Par un mémoire enregistré le 30 septembre 2015, Chambéry Métropole, représentée par Me B..., demande à la cour :

1°) à titre principal, de déclarer irrecevable la demande de Chambéry Alpes Habitat fondée sur sa responsabilité pour faute, de confirmer le jugement attaqué en toutes ses dispositions et de mettre à la charge de Chambéry Alpes Habitat la somme de 4 000 euros au titre de l'article L. 761-1 du code de justice administrative ;

2°) subsidiairement, de constater qu'aucun manquement ne peut lui être imputé, de rejeter toutes les demandes présentées à son encontre, de laisser les frais et honoraires d'expertise à la charge de Chambéry Alpes Habitat et de mettre à sa charge la somme de 4 000 euros au titre de l'article L. 761-1 du code de justice administrative ;

3°) à " titre infiniment subsidiaire ", de limiter à 75 121,54 euros la somme susceptible d'être allouée à Chambéry Alpes Habitat dont la responsabilité devra être retenue au moins à hauteur de 22 % des conséquences dommageables du sinistre ; de condamner solidairement les sociétés Ginger CEBTP Démolition, Arnaud Démolition, et Franki Fondation à la garantir des condamnations prononcées à son encontre, à payer les frais et honoraires d'expertise et à lui verser la somme de 4 000 euros au titre de l'article L. 761-1 du code de justice administrative.

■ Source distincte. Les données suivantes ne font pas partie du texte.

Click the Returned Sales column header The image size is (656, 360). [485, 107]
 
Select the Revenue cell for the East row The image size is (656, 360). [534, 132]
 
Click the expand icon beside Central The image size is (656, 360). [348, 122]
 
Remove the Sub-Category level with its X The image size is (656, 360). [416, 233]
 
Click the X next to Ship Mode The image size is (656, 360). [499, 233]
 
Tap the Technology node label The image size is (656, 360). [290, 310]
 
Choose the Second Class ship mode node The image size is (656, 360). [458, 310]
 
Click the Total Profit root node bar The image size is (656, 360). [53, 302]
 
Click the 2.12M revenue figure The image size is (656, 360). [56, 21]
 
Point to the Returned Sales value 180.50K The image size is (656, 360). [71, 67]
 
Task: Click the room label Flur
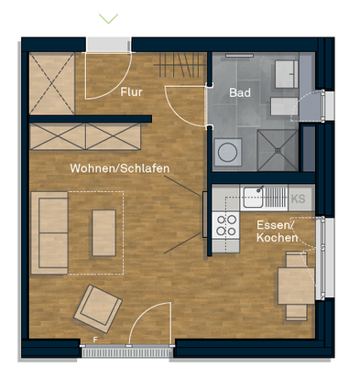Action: tap(132, 92)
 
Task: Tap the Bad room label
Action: tap(240, 92)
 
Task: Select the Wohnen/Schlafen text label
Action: tap(119, 169)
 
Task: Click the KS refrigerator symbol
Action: tap(298, 197)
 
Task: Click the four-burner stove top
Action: tap(225, 224)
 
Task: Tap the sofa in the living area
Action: tap(50, 232)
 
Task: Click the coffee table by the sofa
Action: tap(104, 231)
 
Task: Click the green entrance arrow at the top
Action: tap(110, 16)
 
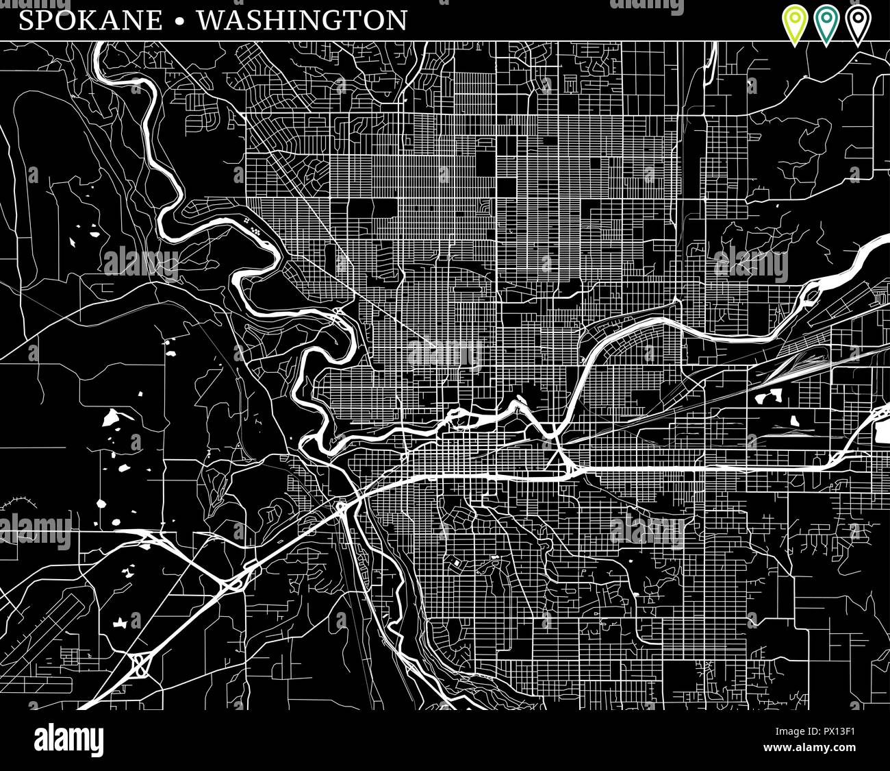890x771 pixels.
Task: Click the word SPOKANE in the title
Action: click(91, 20)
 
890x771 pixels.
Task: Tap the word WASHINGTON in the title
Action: click(302, 20)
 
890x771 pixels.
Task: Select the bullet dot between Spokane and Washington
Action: click(179, 21)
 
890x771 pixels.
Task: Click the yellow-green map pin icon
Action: click(795, 23)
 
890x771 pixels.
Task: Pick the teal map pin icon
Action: click(826, 23)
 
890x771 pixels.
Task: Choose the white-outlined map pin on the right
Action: click(857, 23)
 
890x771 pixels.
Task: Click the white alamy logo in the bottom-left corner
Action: click(68, 740)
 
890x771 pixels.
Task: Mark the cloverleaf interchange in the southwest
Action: click(141, 663)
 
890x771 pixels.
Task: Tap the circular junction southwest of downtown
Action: click(341, 506)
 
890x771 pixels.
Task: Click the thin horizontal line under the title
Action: click(445, 41)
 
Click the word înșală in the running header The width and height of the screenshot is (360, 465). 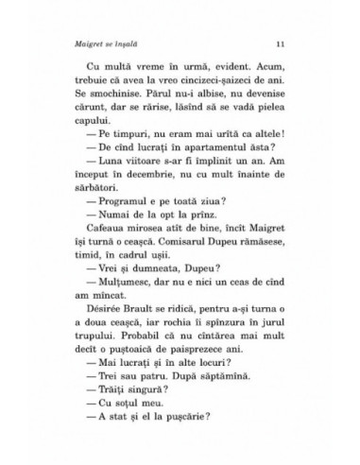[139, 44]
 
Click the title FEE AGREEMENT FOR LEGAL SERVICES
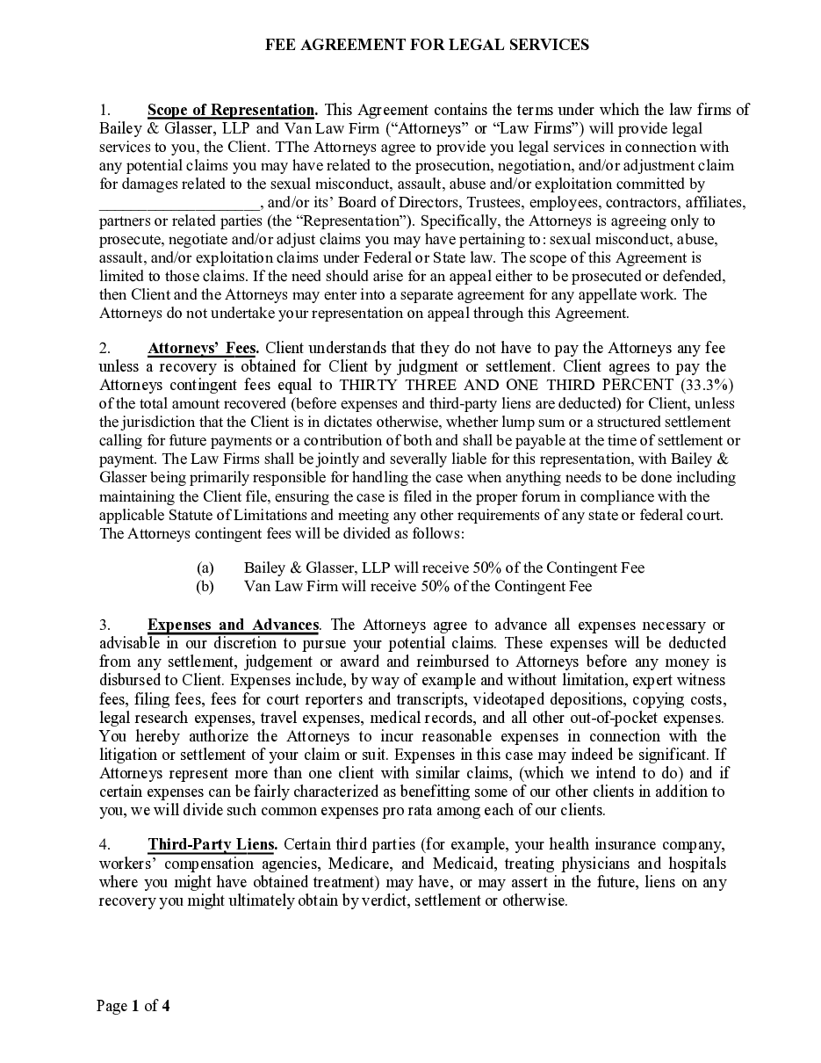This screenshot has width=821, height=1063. tap(427, 45)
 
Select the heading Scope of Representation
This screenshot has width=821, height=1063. tap(232, 110)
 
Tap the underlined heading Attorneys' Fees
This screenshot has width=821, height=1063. tap(203, 348)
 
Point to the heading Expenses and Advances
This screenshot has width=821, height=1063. tap(233, 625)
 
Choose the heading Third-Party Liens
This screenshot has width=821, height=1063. tap(212, 844)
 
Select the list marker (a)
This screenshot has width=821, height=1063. tap(205, 568)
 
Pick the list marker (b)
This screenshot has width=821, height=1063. tap(205, 586)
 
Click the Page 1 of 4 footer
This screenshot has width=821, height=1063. tap(133, 1006)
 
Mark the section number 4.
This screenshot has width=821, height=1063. tap(104, 844)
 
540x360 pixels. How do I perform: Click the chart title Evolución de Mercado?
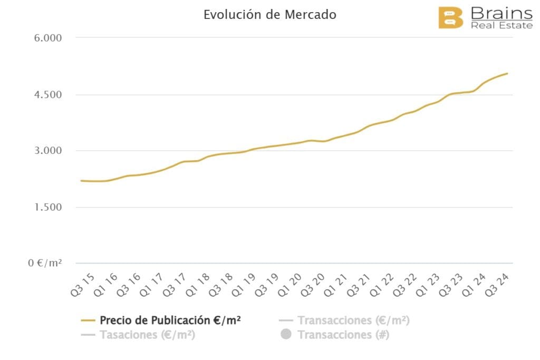[269, 15]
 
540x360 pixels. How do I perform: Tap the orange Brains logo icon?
[450, 18]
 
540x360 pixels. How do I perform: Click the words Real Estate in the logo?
[501, 25]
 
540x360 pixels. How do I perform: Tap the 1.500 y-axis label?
[48, 207]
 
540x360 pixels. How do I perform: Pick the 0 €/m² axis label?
[45, 263]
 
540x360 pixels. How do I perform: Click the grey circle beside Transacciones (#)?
[286, 335]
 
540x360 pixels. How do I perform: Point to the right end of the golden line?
[507, 73]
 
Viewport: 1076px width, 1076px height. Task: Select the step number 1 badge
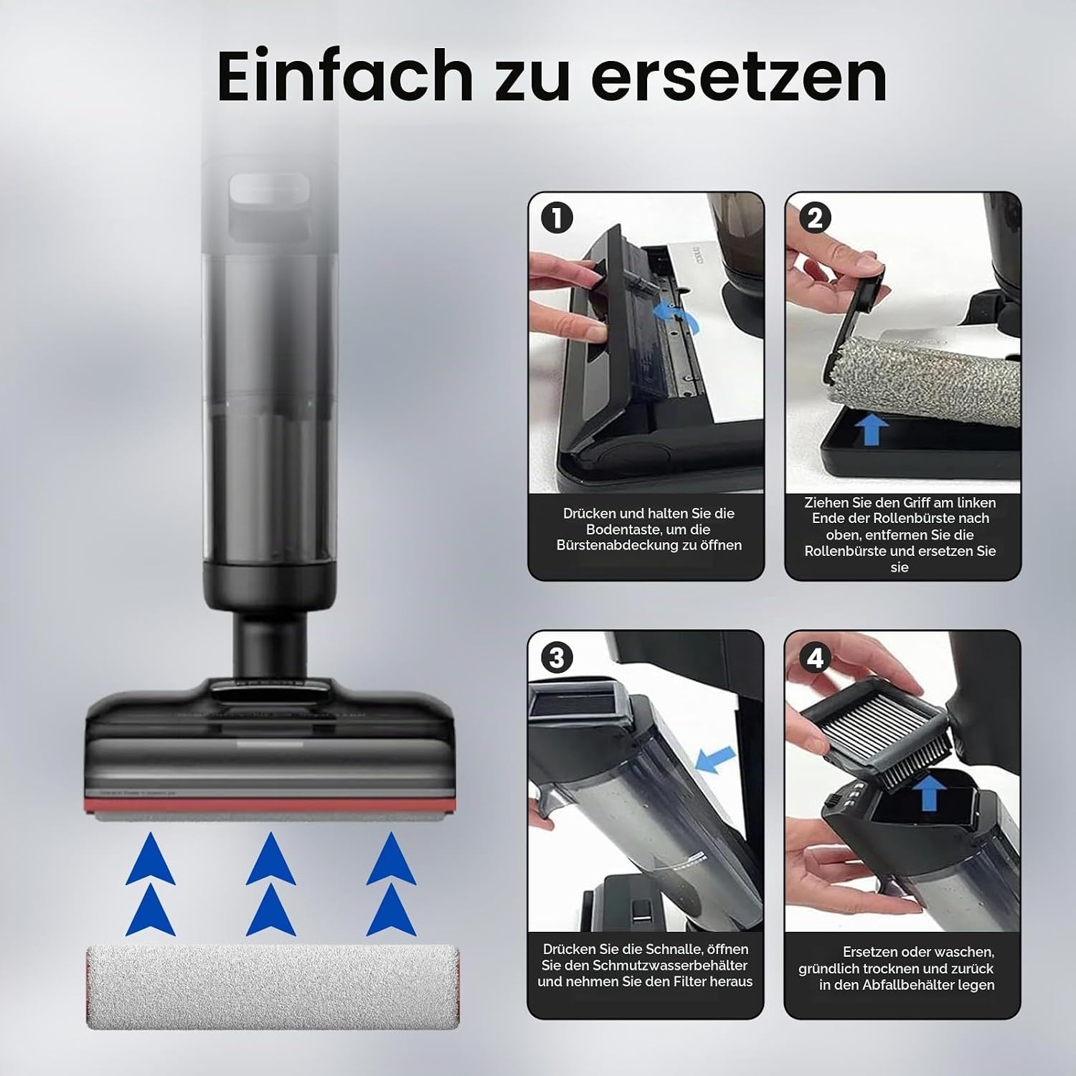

Chambéry Métropole fait valoir que :

- contrairement à ce que soutient Chambéry Alpes Habitat, la demande présentée dans le mémoire du 14 octobre 2014 était uniquement fondée sur sa responsabilité sans faute ; dans sa requête Chambéry Alpes Habitat ne précisait pas le fondement juridique de ses demandes ; ce n'est qu'en cause d'appel que Chambéry Alpes Habitat tente d'engager sa responsabilité pour faute et ces conclusions sont donc irrecevables ;

- sa responsabilité sur le fondement des dommages de travaux publics ne pourra qu'être écartée ; elle n'a pas la qualité de maître d'ouvrage, mais uniquement celle de concessionnaire du réseau d'assainissement ; les dommages ne sont pas imputables à ces réseaux mais aux travaux réalisés par Chambéry Alpes Habitat ;

- à titre subsidiaire, elle n'a commis aucune faute, quoi qu'en conclue le rapport d'expertise ; elle a réalisé une campagne de reconnaissance et produit un rapport d'inspection télévisé des réseaux d'assainissement qui a été adressé à Chambéry Alpes Habitat ; ce rapport identifiait bien la canalisation litigieuse ; il n'y a pas eu d'autre demande d'investigation et ses directives quant à la nécessité d'une nouvelle réunion technique n'ont jamais été respectées ;

- à titre infiniment subsidiaire, certaines sommes auraient dû en tout état de cause être supportées par Chambéry Alpes Habitat (bouchage des canalisations et coût d'intervention d'un robot) ; et les sociétés Ginger CEBTP Démolition, Arnaud Démolition et Franki Fondation ont manqué à leurs obligations.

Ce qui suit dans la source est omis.